The Securities Industry and Financial Markets Association shared some harrowing facts about the aging American population and the continued threat of financial exploitation of these seniors.
Nearly one in five Americans aged 65 or older have been victimized by financial fraud. However, it is estimated that only one in 44 cases of financial elder abuse is reported.
With roughly 10,000 Americans turning 65 every day for the next 15 years, these problems are not going away any time soon.
During a panel discussion at SIFMA’s Senior Investors Forum on Tuesday in New York, representatives from three different regulatory powers – the U.S. Securities and Exchange Commission, the Financial Industry Regulatory Authority’s Board and the North American Securities Administrators Association – discussed how they are responding to the growing threat of elder abuse.
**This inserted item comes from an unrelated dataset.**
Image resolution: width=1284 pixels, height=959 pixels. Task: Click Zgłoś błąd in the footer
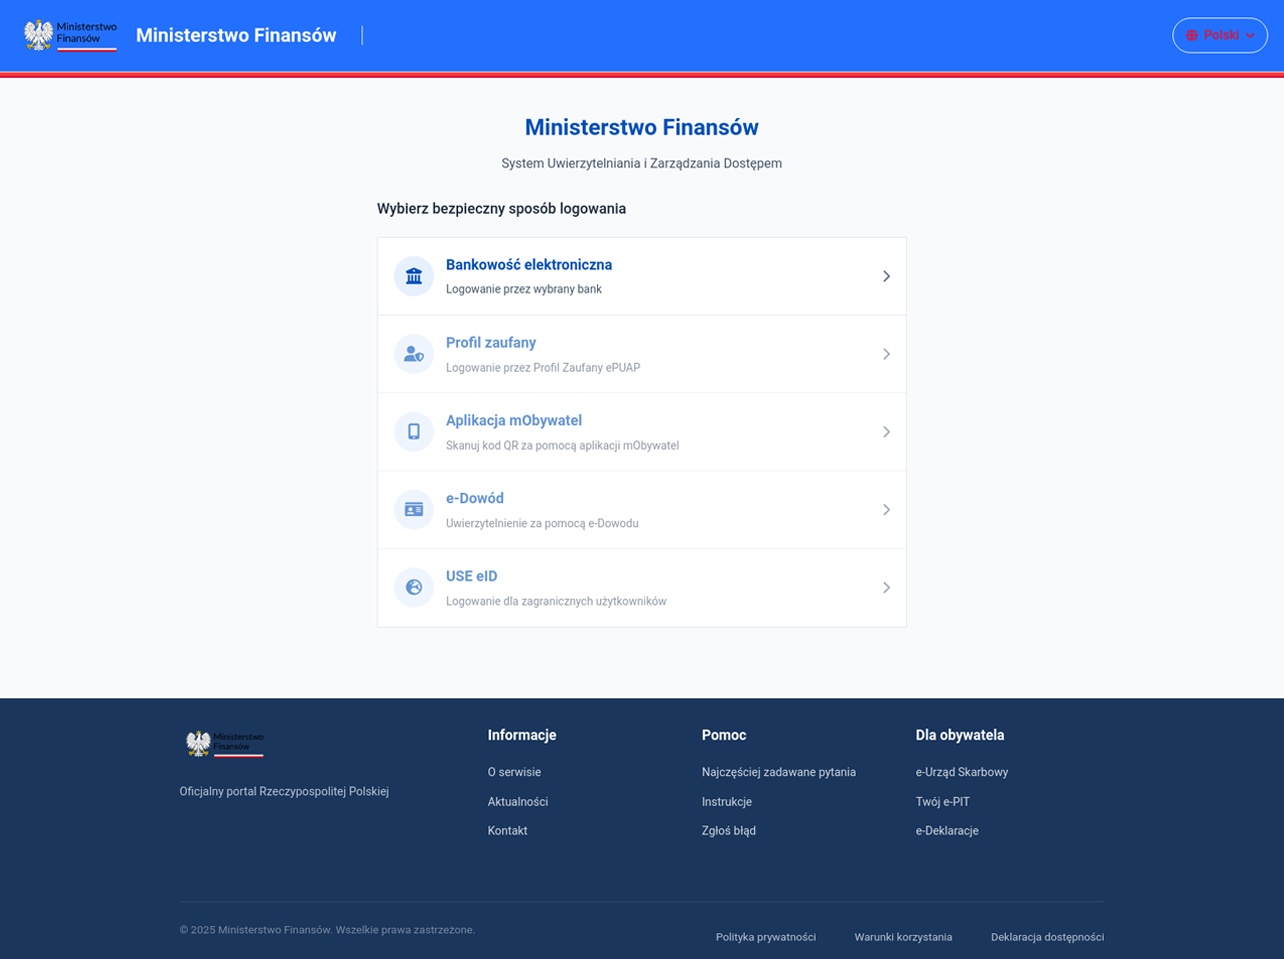[x=728, y=831]
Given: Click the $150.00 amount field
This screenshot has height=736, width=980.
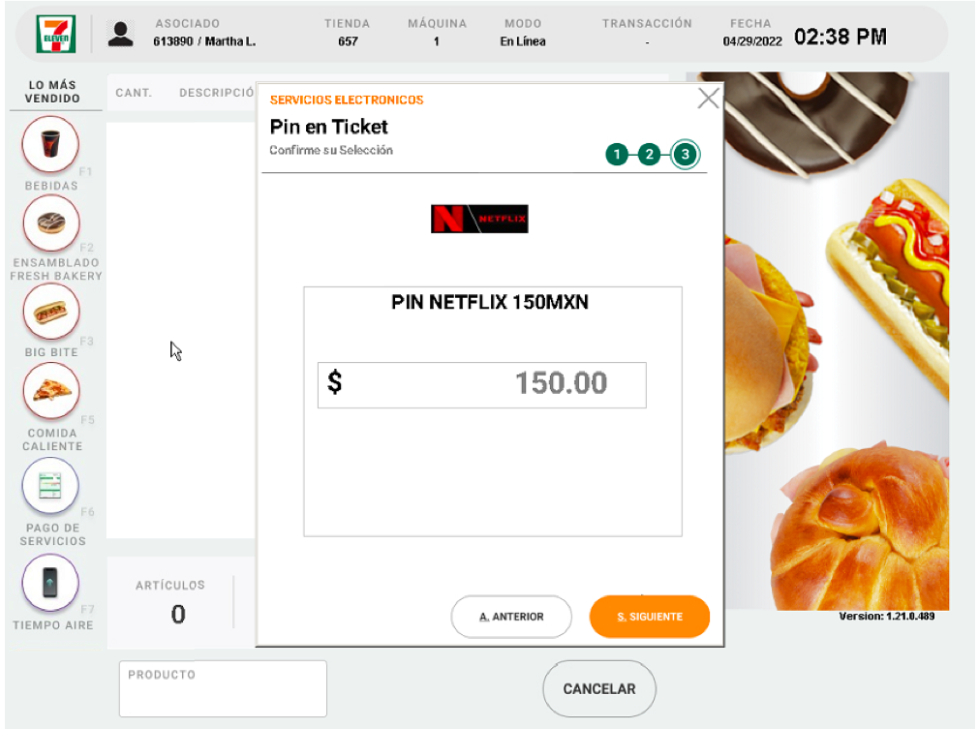Looking at the screenshot, I should click(482, 384).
Joseph Borg, director of the Alabama Securities Commission and prior two-time president and current board member of NASAA, says the fight against financial exploitation of seniors still has a ways to go.
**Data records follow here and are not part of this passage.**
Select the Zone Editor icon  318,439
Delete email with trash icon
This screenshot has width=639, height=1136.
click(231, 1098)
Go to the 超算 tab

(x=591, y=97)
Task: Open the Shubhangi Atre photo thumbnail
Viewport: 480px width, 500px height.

“This is an emerging area,” he said. “This area of financial exploitation of seniors is at the stage now where drunk driving was 20 years ago. No one had drunk driving issues 20 years ago but look what happened when [Mothers Against Drunk Driving] got involved and now nobody puts up with drunk driving anymore. Financial exploitation of seniors is where drunk driving was 20 years ago and it’s going to take time.
Here are three areas where regulators see room for improvement:
What’s So Wrong With a Free Lunch?
Free lunch programs, which are no new marketing technique, are still a problematic area for seniors that regulators continue to target.
Borg said free lunch programs or seminars have “always been a rather big issue” for NASAA state regulators.
“We see it on a local level,” he said. “We’re usually the first ones to get the call, ‘Hey I got this free lunch seminar.’ I know in our state and in other states we’ve had things like [a program] where we actually had folks got these notices, go and take notes for us.”
Borg called them “undercover agents.”
Because of this and other regulations, Borg has seen a shift in the free lunch programs.
“We’ve seen a definite shift – I think most of the lunch programs we see now that cause us problems are probably independent insurance agents selling certain products or whatnot and perhaps out-and-out frauds on the other end of the spectrum,” Borg said. “I think there’s’ been less of the lunch programs by what I would call the regulated communities. And I think that has to do with the recognition of the supervision issues and script reviews and things of that nature. I think that’s been a lot more controlled.”
What Borg has also seen is a shift from using the lunch seminar as a primary marketing tool to now using it as an introduction to identify and target specific seniors on a one-on-one basis. He called this a “real danger.”
From the SEC perspective on free lunches, Goodman implied it continues to be an important issue.
“We have seen during our examinations a strong correlation between using the free lunch seminars and successfully selling the high-commissioned products,” Goodman said. “We also see those used primarily to attract senior investors and often if you look at the invitation – although it might not be problematic on its face – it stresses things that we all suspect are not the real focus of the invitation. It’s talking about ‘How to Maximize Social Security’ and ‘How to Engage in Estate Planning’ that might have very little to do with the products that are actually being sold.”
If the SEC sees that free lunch seminars are being heavily used it will conduct an exam.
“I think there is an undeniable correlation between conducting [free lunch programs] and higher incidents of problematic behavior,” Goodman said. “I’m sure they’re used in a lot of cases as a very legitimate way of getting before the customers that one would need to get before. But we have used them as a targeting technique for examinations and we do see that correlation.”
Designs on Senior Designations
One of the things that regulators focus on heavily is marketing. And, senior designations or senior-specific titles is a way that some firms market their services that could be an indicator of a potential problem.